Data producers in an enterprise can set up the data catalog by defining data sources, data taxonomy and governance policies via the service’s web portal, AWS said.

“Amazon DataZone removes the heavy lifting of maintaining a catalog by using machine learning to collect and suggest metadata (e.g., origin and data type) for each dataset and by training on a customer’s taxonomy and preferences to improve over time,” the company said in a press release.

After the catalog is set up, data consumers can use the Amazon DataZone web portal to search and discover data assets, examine metadata for context, and request access to data sets, it added.

In order to run analytics on the data, enterprise users have to create an Amazon DataZone Data Project—a shared space in the web portal that enables users to pull in different data sets, share access with colleagues, and collaborate on analysis, AWS said.

“Amazon DataZone is integrated with AWS analytics services, such as Amazon Redshift, Amazon Athena, and Amazon QuickSight, which enables data consumers to access these services in the context of their data project,” the company said.

The service also provides APIs to integrate with custom solutions or partners like DataBricks, Snowflake, and Tableau.

AWS Clean Rooms ease collaborating on data

In order to help enterprises collaborate on data with their partners, AWS has launched a new service, dubbed AWS Clean Rooms.

The service, which is restricted to only AWS customers currently, can be accessed via the AWS Management Console, where an enterprise can choose the partner with whom they want to collaborate, the company said, adding that the console provides options to choose data sets to be shared and configure permissions for participants.

The data sets that are being shared in the clean room are encrypted and don’t have to move out of the AWS environment or be loaded into another platform, AWS said, adding that queries can also be run on these data sets.
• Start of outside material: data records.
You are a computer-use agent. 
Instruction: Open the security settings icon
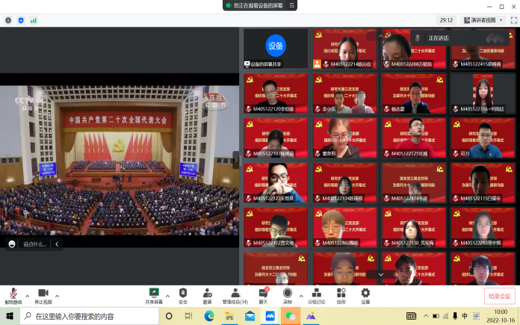[x=183, y=294]
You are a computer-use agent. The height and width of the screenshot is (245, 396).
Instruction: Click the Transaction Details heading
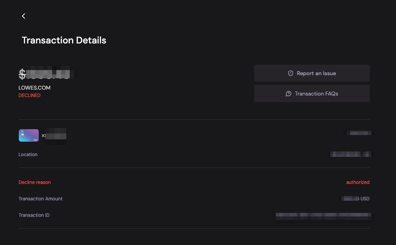(x=64, y=40)
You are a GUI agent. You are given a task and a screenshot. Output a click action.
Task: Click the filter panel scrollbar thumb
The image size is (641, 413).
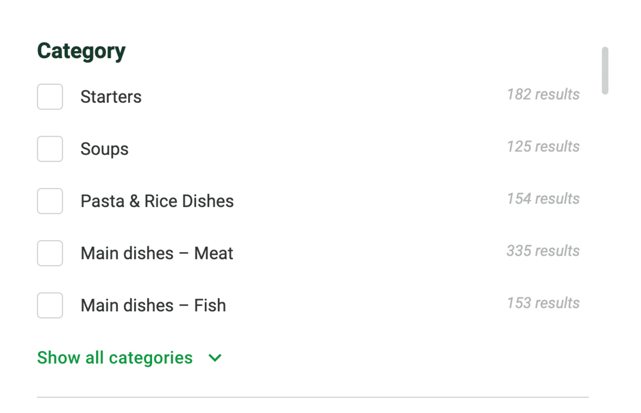click(x=605, y=71)
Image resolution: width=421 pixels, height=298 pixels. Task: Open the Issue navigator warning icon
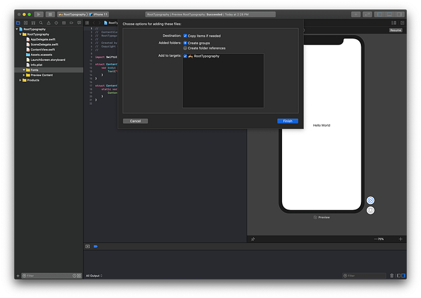(49, 23)
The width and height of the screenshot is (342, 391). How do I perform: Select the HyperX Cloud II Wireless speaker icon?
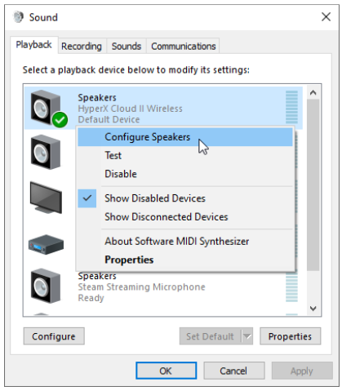tap(45, 108)
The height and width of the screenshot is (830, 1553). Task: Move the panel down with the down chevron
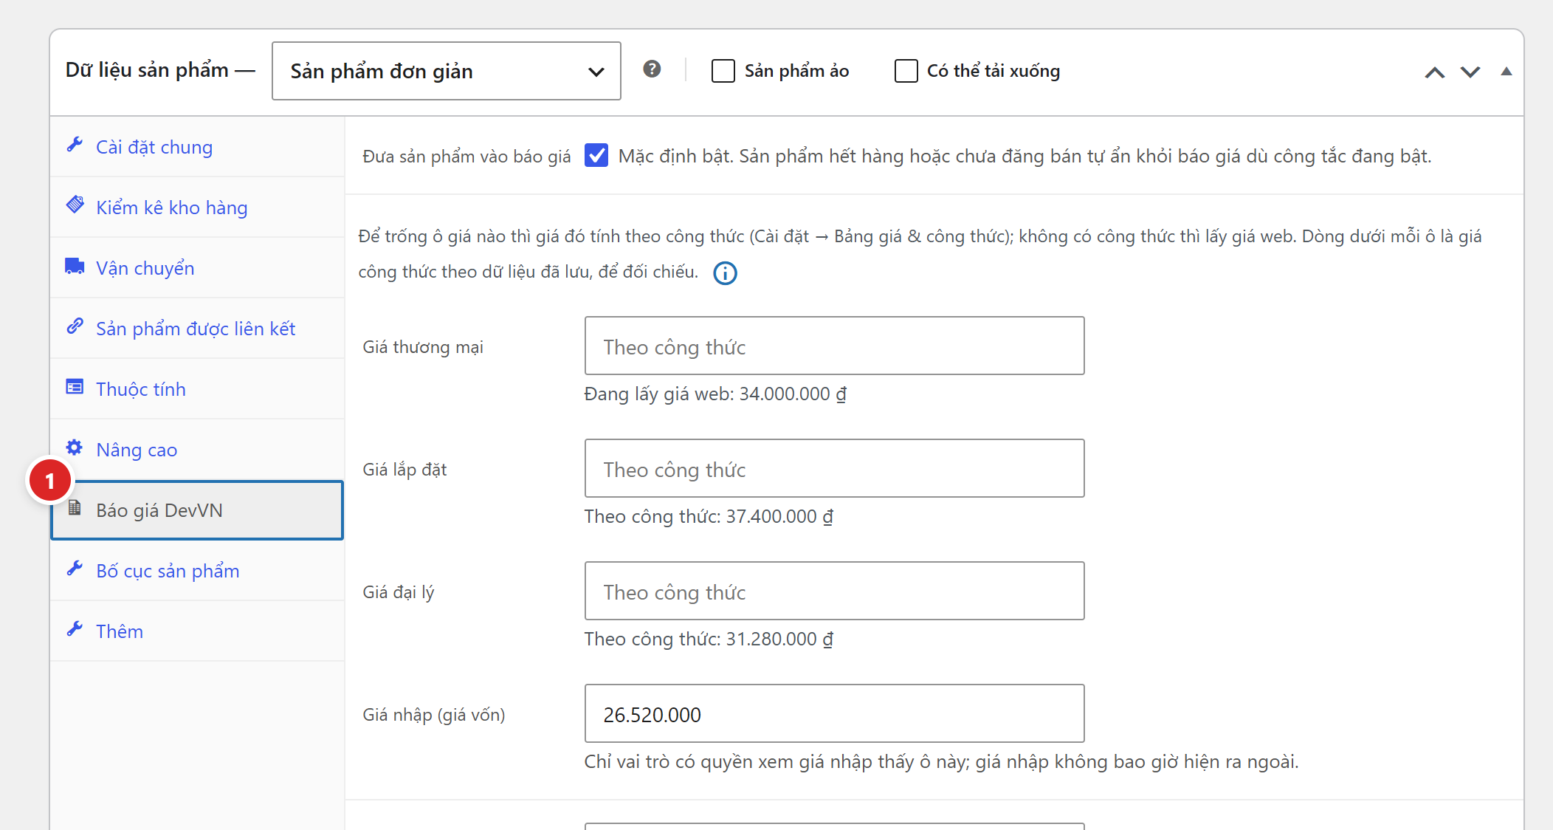click(x=1470, y=72)
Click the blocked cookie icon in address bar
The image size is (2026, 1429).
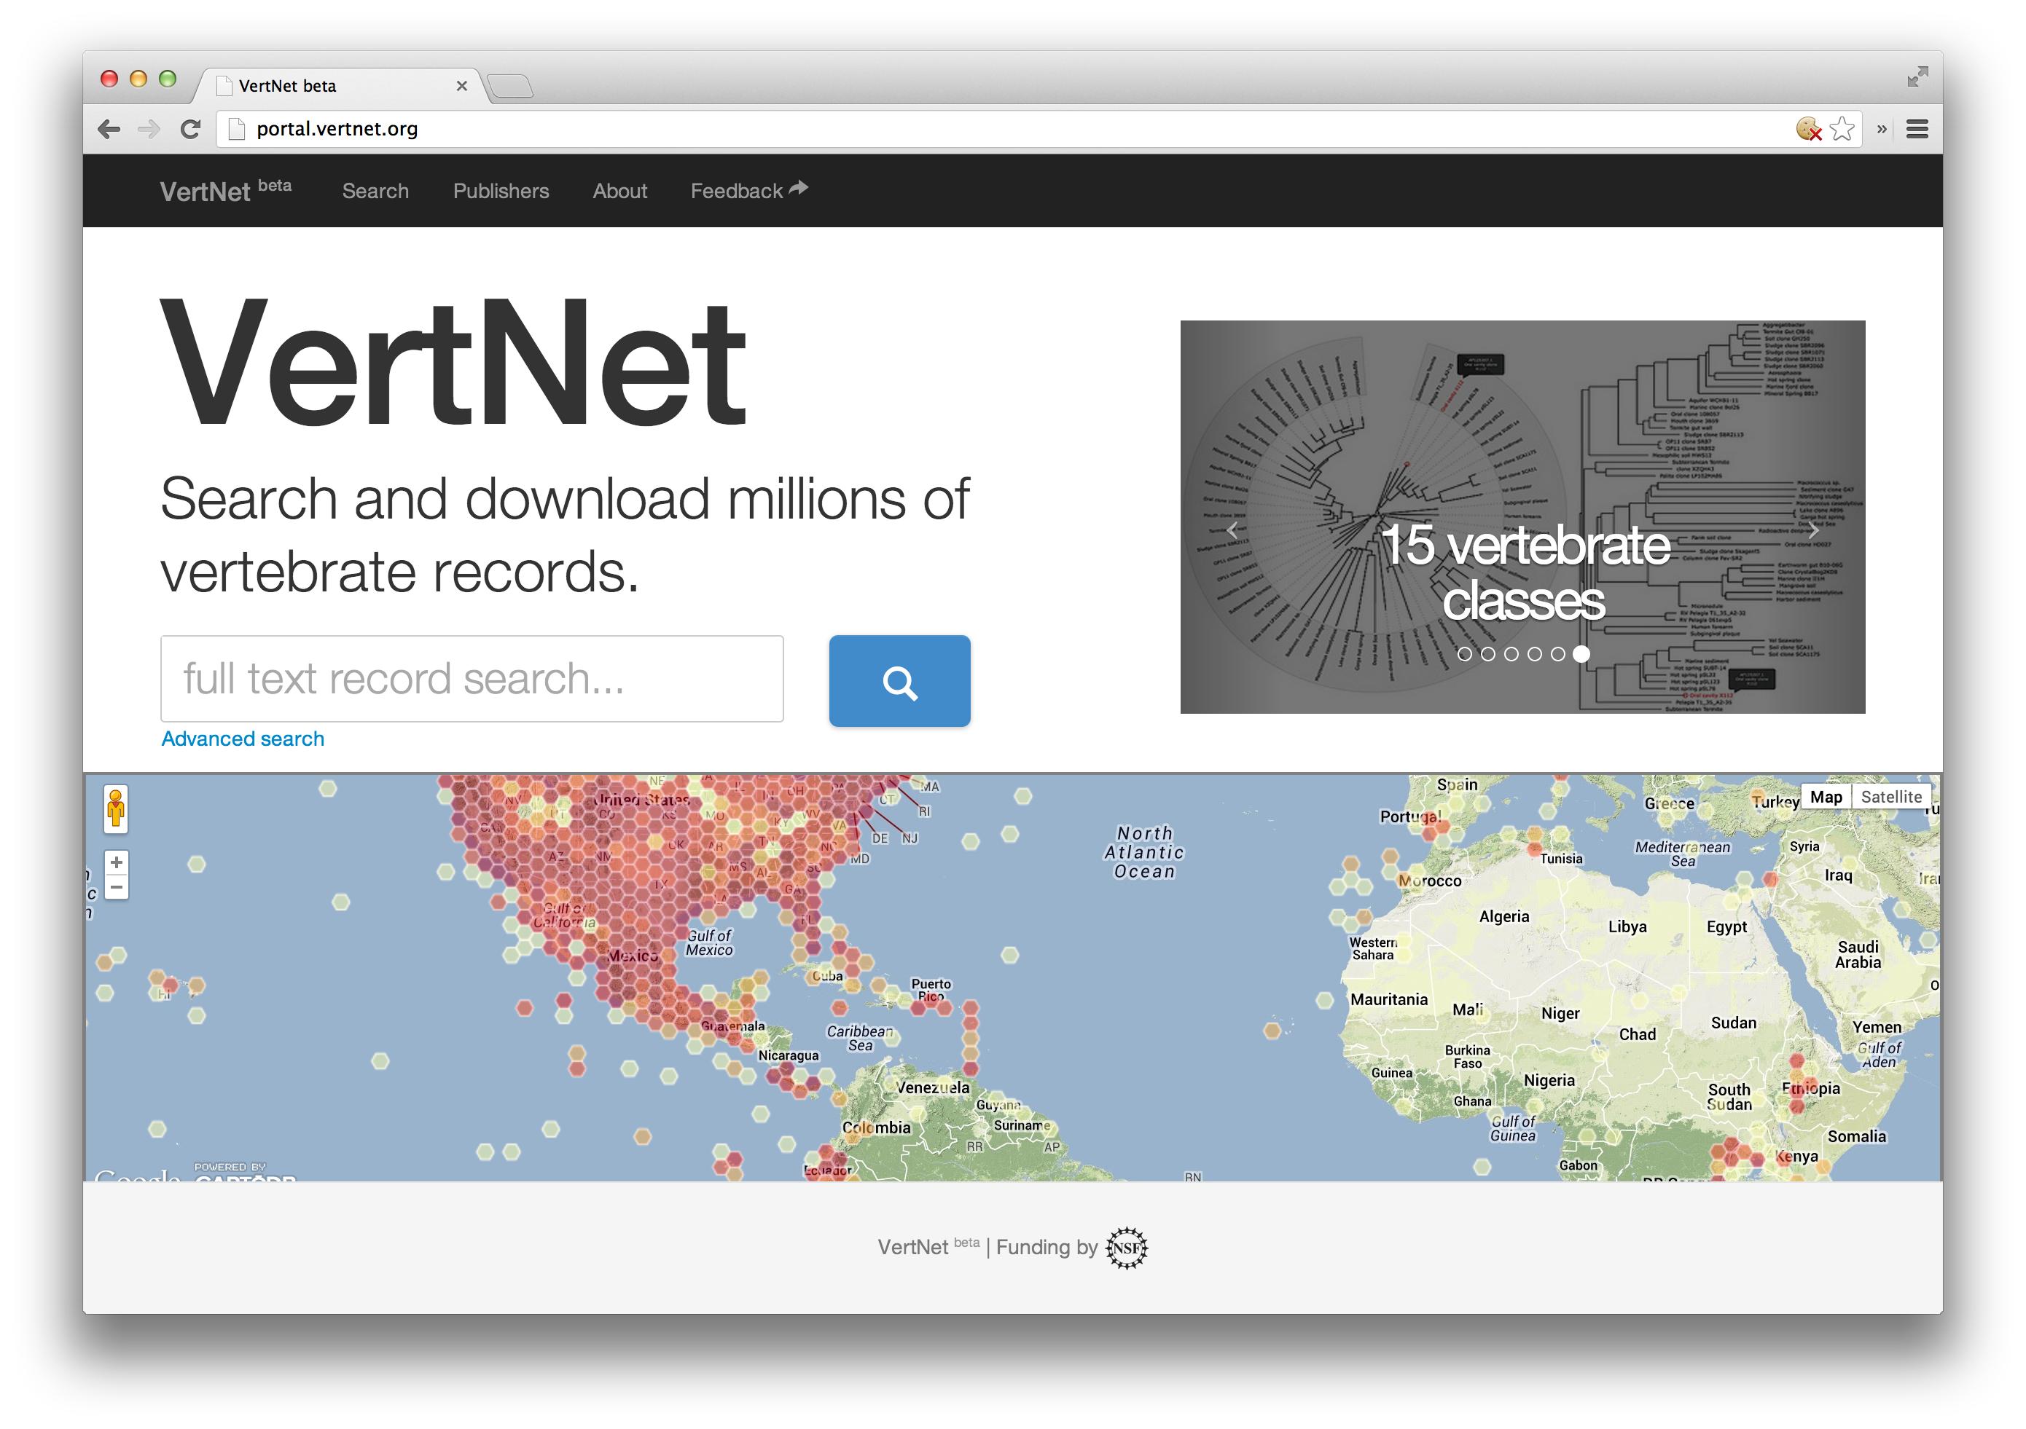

Additionally, AWS Clean Rooms provides a broad set of configurable data access controls—including query controls, query output restrictions, and query logging—that allow enterprises to customize restrictions on the queries run by each clean room participant.

AWS Clean Rooms, which is available as a standalone offering and as part of AWS for Advertising and Marketing, will be available in early 2023 in US East (Ohio), US East (North Virginia), US West (Oregon), Asia Pacific (Seoul), Asia Pacific (Singapore), Asia Pacific (Sydney), Asia Pacific (Tokyo), Europe (Frankfurt), Europe (Ireland), Europe (London), and Europe (Stockholm) regions.

AWS adds new features to Amazon QuickSight

In addition to updating other services, AWS has added new features to its unified business intelligence service, Amazon QuickSight.

The cloud service provider has added the capability to ask natural language queries inside QuickSight via a new feature dubbed QuickSight Q.

QuickSight Q uses machine learning to let enterprise users ask questions about business data in natural language and receive accurate answers with relevant visualizations in seconds, the company said, adding that the feature will allow users to ask “why” questions and seek forecast about data.  

The support for forecast and “why” questions is available at no additional cost to all QuickSight Q customers, according to the company.

QuickSight Q also comes with another capability that automatically infers and adds semantic information to data sets, reducing the time business intelligence teams spend prepping data for natural language querying from days to minutes, AWS said.

This is made possible by pretrained machine learning models and learnings from business intelligence assets such as dashboards and reports.

The ability to automatically prepare data within QuickSight Q is also available to existing QuickSight Q customers at no extra cost.

Other added features include the ability to generate paginated reports and fast analysis for large data sets.

The paginated report service is being made available as an add-on service for QuickSight Enterprise edition customers, the company said.